YelloPark
- Interactive map of YelloPark
- Location: Nantes, France
- Coordinates: 47°15′22″N 1°31′42″W﻿ / ﻿47.256165°N 1.5283012°W
- Capacity: 40,000 (planned)
- Surface: Grass
- Field size: 105m x 68m

Construction
- Groundbreaking: 2019 (planned)
- Opened: 2023 (planned)
- Cost: €200 million (estimated)
- Architects: HKS ATSP

Tenant
- FC Nantes (planned) 2024 Summer Olympic Games (planned) 2023 Rugby World Cup (planned)

= YelloPark =

Proposed football stadium in Nantes, France

YelloPark was a proposed football stadium planned to be built in Nantes, France. It was expected to serve as the stadium of FC Nantes and as a football venue for the 2024 Summer Olympic Games in Paris and the 2023 Rugby World Cup. The stadium would have had a capacity of 40,000 and its construction was projected to take place between 2019 and 2022. It was to be built near the Stade de la Beaujoire that it was planned eventually to replace.
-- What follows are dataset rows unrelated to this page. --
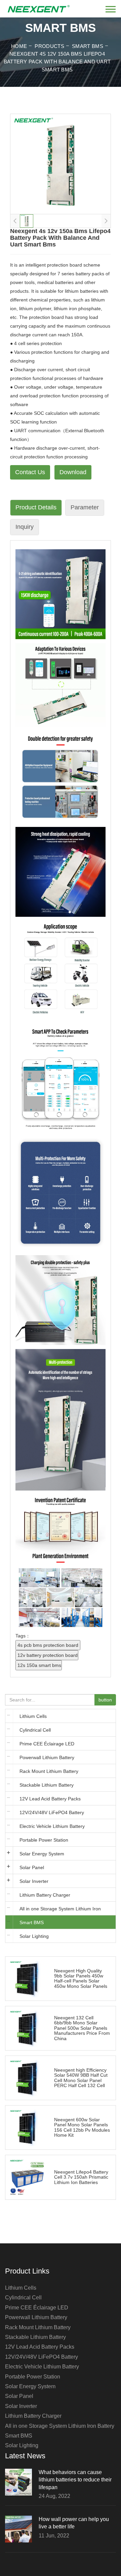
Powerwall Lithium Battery (46, 1757)
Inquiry (24, 526)
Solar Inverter (33, 1881)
In a vote on 7 December 2018, Nantes Metropolitan Council agreed to discuss the sale of land critical to the proposed YelloPark project. Councillors also voted for the renovation of the Stade de la Beaujoire. However, after deliberations on 19 February 2019, the Council voted against selling the land needed to develop the project. On 26 February 2019, the project was subsequently cancelled.